The Conclusion Score (CS) is calculated based on multiple factors, ensuring a balanced, evidence-based deliberation process. Each belief or argument is scored dynamically, reflecting the strength of its supporting and opposing components.
Component | Abbreviation | Description |
---|---|---|
Reasons to Agree/Disagree | RtA/RtD | Strength and number of arguments supporting or opposing a conclusion. |
Evidence Strength | ES | Evaluates the reliability and relevance of supporting/disputing evidence. |
Logical Coherence | LC | Assesses logical structuring and the absence of fallacies in arguments. |
Verification and Credibility | VC | Measures evidence credibility based on unbiased, independent sources. |
Linkage and Relevance | LR | Evaluates the argument's direct influence on the conclusion. |
Uniqueness and Distinctiveness | UD | Recognizes originality, reducing redundancy in argumentation. |
Argument Importance | AI | Weighs the significance of an argument's impact on the conclusion. |
CS = ∑((RtA - RtD) × ES × LC × VC × LR × UD × AI)

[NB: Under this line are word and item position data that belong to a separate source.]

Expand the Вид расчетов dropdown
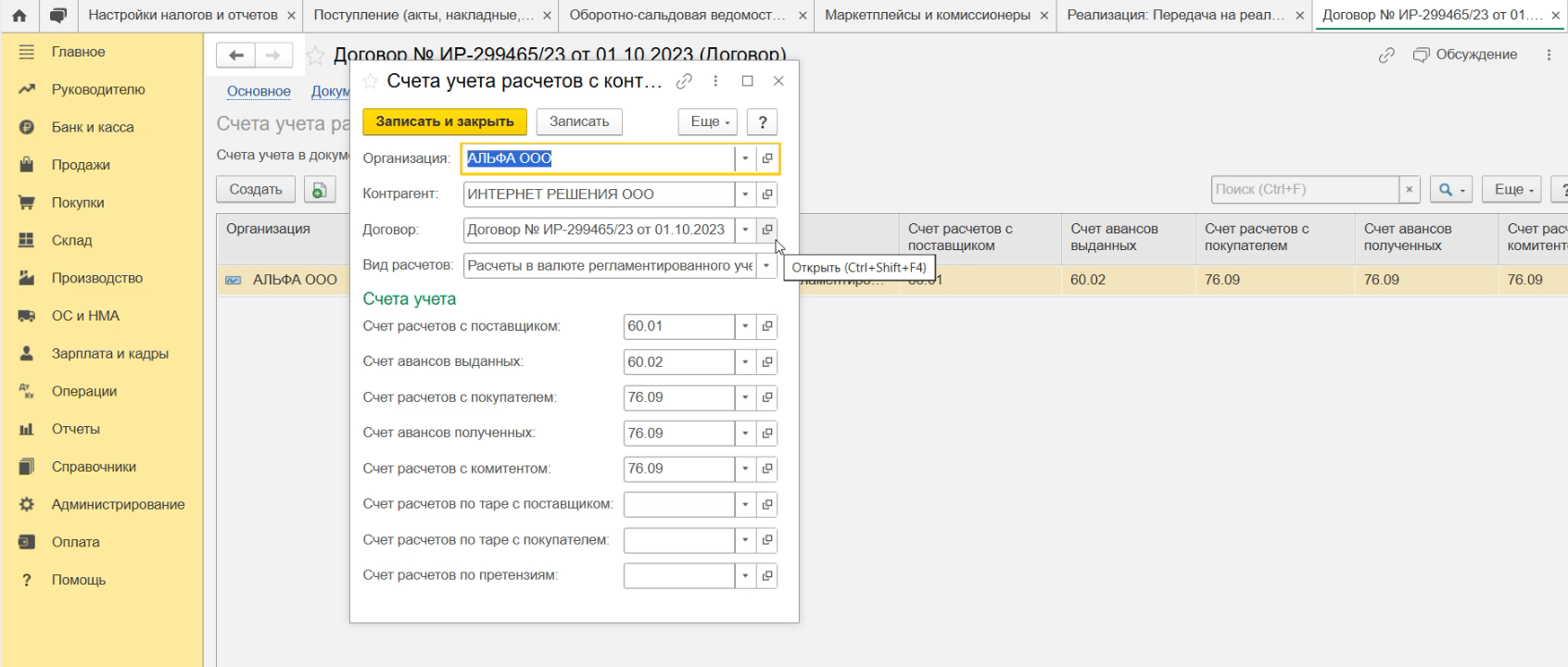Screen dimensions: 1568x667 click(766, 266)
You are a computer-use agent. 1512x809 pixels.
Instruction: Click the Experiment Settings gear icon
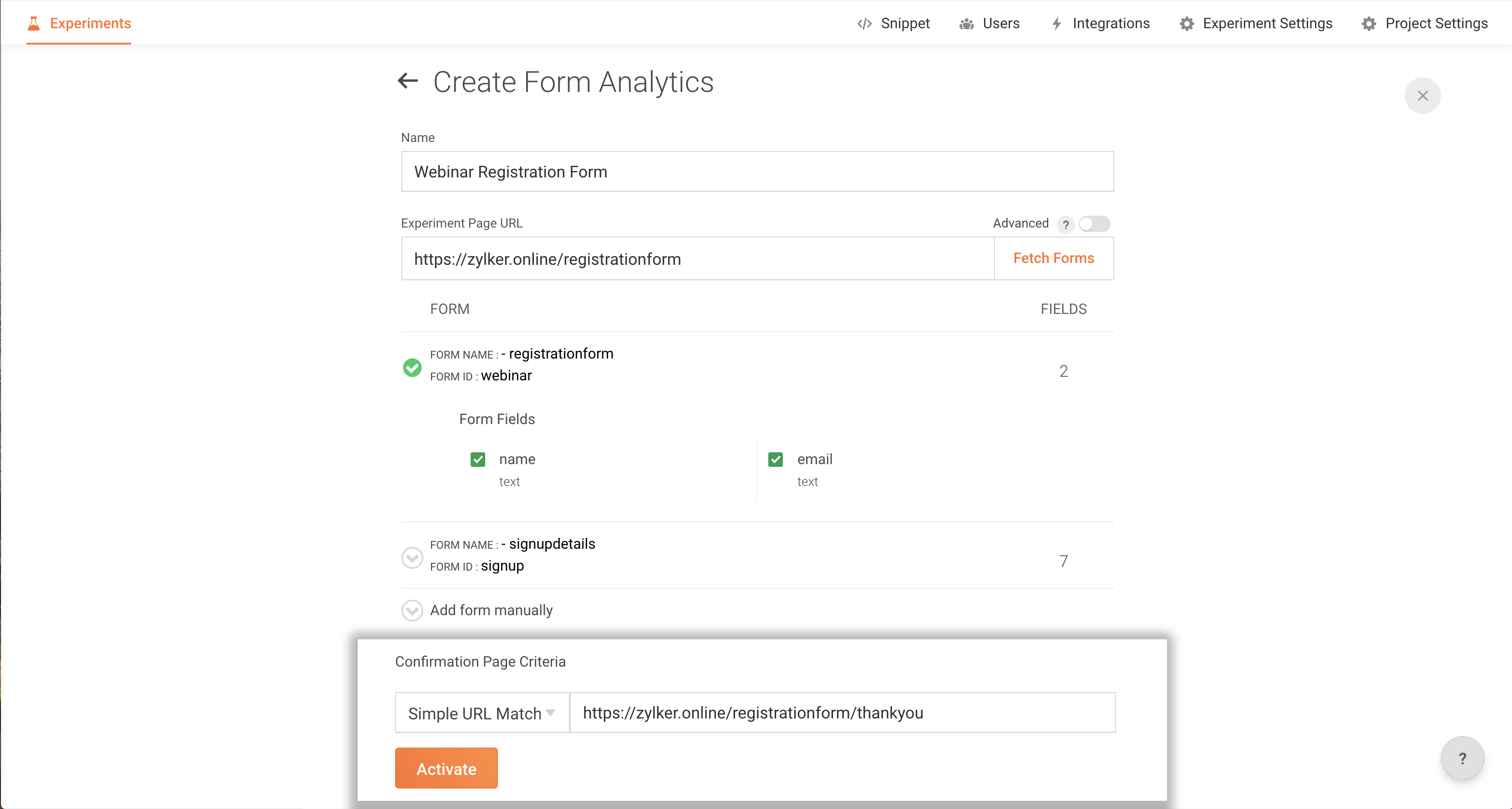coord(1187,24)
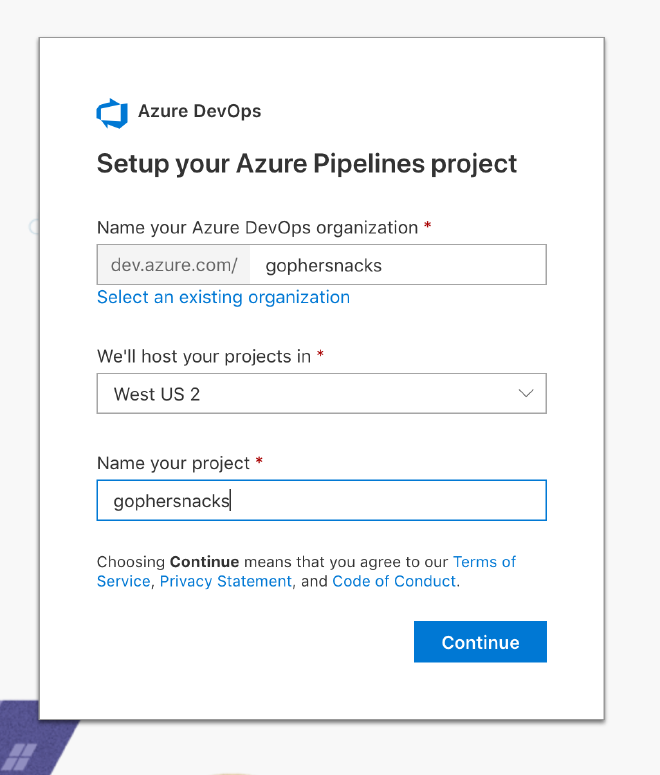Screen dimensions: 660x775
Task: Select an existing organization link
Action: click(223, 297)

This algorithmic approach ensures that well-supported, logically coherent, and unique arguments receive higher scores, promoting informed decision-making.
Assessing a policy’s CS with:
- RtA: Scores of 4 and 3
- RtD: Score of 2
- ES, LC, VC, LR, UD, AI: Average weighted values of 0.8, 0.9, 1.0, 0.85, 0.9, and 0.95 respectively
CS = ((4 + 3 - 2) × 0.8 × 0.9 × 1.0 × 0.85 × 0.9 × 0.95)

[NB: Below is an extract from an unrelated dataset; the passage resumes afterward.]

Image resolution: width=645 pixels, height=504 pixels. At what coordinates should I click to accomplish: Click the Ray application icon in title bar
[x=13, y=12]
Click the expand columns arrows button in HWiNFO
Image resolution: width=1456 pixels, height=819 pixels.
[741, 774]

This approach systematically evaluates all arguments in the Idea Stock Exchange to promote evidence-based conclusions.
Every belief and argument undergoes ReasonRank analysis, an adapted version of Google’s PageRank algorithm. This assigns scores based on the performance of pro/con sub-arguments, ensuring a self-correcting and adaptive framework where:
- Arguments are linked dynamically across different debates.
- The importance of evidence vs. reasoning is continuously updated based on meta-arguments about truth evaluation.

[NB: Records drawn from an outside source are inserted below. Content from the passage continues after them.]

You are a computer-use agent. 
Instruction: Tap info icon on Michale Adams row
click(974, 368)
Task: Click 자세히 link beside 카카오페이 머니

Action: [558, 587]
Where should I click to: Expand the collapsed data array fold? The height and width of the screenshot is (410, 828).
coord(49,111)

The Idea Stock Exchange is under active development. Below are key steps in its implementation:
- Develop the Logical Fallacy and Evidence Verification algorithms.
- Design a user-friendly interface for argument interaction.
- Integrate the database, user interface, and algorithms into a single system.
- Conduct unit and integration testing to ensure functionality.
- Implement bug tracking and security assessments.
- Validate the performance and usability of key features.
- Collect feedback from early adopters and testers.
- Prioritize enhancements based on impact and feasibility.
- Refine the algorithm and data analysis capabilities.
- Deploy the platform publicly and set up user support systems.
- Implement real-time monitoring for immediate issue resolution.
- Continue iterating based on user experience and feedback.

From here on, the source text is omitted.